Park Jong-Yun, Tsukamoto Mitsuaki, Tanaka Misato, Kamitani Yukiyasu
Department of Intelligence Science and Technology, Graduate School of Informatics, Kyoto University, Kyoto, Japan.
Department of Neuroinformatics, ATR Computational Neuroscience Laboratories, Kyoto, Japan.
PLoS Biol. 2025 Jul 23;23(7):e3003293. doi: 10.1371/journal.pbio.3003293. eCollection 2025 Jul.

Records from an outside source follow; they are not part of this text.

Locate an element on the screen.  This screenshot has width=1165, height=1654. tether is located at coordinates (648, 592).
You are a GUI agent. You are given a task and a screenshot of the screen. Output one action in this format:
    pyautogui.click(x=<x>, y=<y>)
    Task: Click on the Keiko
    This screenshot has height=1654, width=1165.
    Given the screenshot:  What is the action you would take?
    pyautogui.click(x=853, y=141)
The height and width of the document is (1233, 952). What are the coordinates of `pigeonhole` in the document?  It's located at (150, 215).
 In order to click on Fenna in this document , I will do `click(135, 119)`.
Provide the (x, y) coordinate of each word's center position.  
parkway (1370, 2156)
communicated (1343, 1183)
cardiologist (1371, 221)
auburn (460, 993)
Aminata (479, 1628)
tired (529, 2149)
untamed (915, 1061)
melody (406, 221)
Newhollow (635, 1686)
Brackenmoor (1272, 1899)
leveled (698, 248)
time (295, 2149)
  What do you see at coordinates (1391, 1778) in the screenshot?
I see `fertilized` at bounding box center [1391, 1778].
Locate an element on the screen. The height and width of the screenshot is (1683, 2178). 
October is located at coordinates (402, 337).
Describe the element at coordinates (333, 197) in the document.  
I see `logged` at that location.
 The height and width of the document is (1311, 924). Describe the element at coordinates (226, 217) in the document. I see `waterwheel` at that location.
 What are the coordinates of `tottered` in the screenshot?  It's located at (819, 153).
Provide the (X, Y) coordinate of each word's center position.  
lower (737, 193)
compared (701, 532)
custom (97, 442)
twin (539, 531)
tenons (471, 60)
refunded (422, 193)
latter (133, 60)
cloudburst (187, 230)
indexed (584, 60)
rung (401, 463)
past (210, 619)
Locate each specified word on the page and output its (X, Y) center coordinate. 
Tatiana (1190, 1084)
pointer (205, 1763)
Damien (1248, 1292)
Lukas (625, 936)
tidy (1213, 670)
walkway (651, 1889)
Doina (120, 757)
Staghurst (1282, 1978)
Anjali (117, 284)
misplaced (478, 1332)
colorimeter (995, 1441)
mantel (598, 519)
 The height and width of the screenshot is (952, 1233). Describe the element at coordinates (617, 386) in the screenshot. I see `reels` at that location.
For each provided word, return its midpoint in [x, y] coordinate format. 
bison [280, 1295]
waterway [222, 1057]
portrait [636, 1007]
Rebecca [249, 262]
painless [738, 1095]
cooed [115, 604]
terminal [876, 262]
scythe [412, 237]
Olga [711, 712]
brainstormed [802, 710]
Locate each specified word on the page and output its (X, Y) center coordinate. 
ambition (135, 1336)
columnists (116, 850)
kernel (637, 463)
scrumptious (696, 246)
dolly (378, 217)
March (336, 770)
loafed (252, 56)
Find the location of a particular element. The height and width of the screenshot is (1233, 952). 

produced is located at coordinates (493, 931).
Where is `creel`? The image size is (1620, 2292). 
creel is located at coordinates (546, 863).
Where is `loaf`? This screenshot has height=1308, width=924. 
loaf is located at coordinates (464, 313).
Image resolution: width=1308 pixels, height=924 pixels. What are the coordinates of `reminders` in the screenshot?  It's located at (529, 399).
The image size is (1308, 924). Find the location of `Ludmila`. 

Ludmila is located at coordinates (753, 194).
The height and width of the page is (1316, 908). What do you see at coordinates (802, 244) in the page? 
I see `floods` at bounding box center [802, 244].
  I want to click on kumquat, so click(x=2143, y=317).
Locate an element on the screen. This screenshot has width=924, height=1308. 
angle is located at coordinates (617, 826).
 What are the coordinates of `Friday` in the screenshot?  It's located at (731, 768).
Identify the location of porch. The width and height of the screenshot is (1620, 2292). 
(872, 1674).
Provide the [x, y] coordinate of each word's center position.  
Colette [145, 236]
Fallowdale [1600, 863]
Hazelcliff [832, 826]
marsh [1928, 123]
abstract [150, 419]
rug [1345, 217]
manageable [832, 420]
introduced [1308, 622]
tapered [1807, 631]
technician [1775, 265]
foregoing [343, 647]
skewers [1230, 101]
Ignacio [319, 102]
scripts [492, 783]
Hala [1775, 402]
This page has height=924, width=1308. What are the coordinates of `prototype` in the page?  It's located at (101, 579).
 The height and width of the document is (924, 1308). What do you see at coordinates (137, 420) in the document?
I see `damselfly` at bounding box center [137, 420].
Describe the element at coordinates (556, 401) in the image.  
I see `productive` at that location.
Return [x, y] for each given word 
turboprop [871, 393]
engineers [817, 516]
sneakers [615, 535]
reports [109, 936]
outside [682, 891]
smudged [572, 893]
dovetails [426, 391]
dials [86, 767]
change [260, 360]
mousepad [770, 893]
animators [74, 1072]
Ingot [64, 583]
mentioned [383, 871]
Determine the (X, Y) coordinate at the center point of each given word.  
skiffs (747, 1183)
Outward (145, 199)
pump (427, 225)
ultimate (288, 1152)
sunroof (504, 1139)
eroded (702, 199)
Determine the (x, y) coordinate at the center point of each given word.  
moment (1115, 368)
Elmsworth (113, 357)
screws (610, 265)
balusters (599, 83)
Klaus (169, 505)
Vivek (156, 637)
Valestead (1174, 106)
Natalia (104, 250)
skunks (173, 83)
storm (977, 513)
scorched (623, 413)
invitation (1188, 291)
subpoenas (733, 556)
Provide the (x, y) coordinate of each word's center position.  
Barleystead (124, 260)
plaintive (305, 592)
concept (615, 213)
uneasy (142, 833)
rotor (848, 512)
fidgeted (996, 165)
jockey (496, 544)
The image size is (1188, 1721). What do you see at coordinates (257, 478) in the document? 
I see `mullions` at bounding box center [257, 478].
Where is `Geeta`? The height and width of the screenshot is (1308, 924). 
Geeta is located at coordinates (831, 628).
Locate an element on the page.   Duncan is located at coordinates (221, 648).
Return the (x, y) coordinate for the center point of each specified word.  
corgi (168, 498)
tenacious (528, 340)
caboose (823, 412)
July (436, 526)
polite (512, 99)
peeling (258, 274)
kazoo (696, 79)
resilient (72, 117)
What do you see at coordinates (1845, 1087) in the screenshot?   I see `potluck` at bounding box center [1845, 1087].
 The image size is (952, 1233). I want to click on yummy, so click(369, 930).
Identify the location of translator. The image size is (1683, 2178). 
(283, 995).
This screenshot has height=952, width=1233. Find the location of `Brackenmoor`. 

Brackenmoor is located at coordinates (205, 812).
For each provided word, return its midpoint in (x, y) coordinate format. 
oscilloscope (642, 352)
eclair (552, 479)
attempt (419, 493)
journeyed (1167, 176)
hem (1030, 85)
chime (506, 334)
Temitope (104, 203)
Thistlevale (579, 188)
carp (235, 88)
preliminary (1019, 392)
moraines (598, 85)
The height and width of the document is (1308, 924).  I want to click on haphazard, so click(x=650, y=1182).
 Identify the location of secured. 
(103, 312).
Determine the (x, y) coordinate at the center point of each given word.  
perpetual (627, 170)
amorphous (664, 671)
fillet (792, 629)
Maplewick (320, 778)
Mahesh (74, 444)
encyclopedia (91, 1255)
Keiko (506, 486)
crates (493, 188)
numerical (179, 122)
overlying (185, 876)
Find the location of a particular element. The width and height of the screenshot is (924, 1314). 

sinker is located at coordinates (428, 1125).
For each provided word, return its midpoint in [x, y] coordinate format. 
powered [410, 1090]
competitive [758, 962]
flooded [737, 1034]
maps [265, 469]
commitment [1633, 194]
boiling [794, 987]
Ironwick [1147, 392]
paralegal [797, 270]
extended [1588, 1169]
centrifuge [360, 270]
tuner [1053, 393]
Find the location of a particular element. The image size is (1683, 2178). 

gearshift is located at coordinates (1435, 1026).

Reconstruction of perceptual experiences from brain activity offers a unique window into how population neural responses represent sensory information. Although decoding visual content from functional MRI (fMRI) has seen significant success, reconstructing arbitrary sounds remains challenging due to the fine temporal structure of auditory signals and the coarse temporal resolution of fMRI. Drawing on the hierarchical auditory features of deep neural networks (DNNs) with progressively larger time windows and their neural activity correspondence, we introduce a method for sound reconstruction that integrates brain decoding of DNN features and an audio-generative model. DNN features decoded from auditory cortical activity outperformed spectrotemporal and modulation-based features, enabling perceptually plausible reconstructions across diverse sound categories. Behavioral evaluations and objective measures confirmed that these reconstructions preserved short-term spectral and perceptual properties, capturing the characteristic timbre of speech, animal calls, and musical instruments, while the reconstructed sounds did not reproduce longer temporal sequences with fidelity. Leave-category-out analyses indicated that the method generalizes across sound categories. Reconstructions at higher DNN layers and from early auditory regions revealed distinct contributions to decoding performance. Applying the model to a selective auditory attention ("cocktail party") task further showed that reconstructions reflected the attended sound more strongly than the unattended one in some of the subjects. Despite its inability to reconstruct exact temporal sequences, which may reflect the limited temporal resolution of fMRI, our framework demonstrates the feasibility of mapping brain activity to auditory experiences-a step toward more comprehensive understanding and reconstruction of internal auditory representations.
从大脑活动重建感知体验为了解群体神经反应如何表征感官信息提供了一个独特的窗口。尽管从功能磁共振成像(fMRI)中解码视觉内容已取得显著成功,但由于听觉信号精细的时间结构和fMRI粗糙的时间分辨率,重建任意声音仍然具有挑战性。利用具有逐渐增大时间窗口的深度神经网络(DNN)的分层听觉特征及其神经活动对应关系,我们引入了一种声音重建方法,该方法整合了DNN特征的脑解码和音频生成模型。从听觉皮层活动中解码出的DNN特征优于基于频谱时间和调制的特征,能够对不同声音类别进行在感知上合理的重建。行为评估和客观测量证实,这些重建保留了短期频谱和感知特性,捕捉到了语音、动物叫声和乐器的特征音色,而重建声音并没有忠实地再现更长的时间序列。留类别分析表明该方法在不同声音类别中具有通用性。在更高DNN层和早期听觉区域的重建揭示了对解码性能的不同贡献。将该模型应用于选择性听觉注意力(“鸡尾酒会”)任务进一步表明,在一些受试者中,重建对被关注声音的反映比对未被关注声音的反映更强。尽管该方法无法重建精确的时间序列,这可能反映了fMRI有限的时间分辨率,但我们的框架证明了将大脑活动映射到听觉体验的可行性——这是朝着更全面理解和重建内部听觉表征迈出的一步。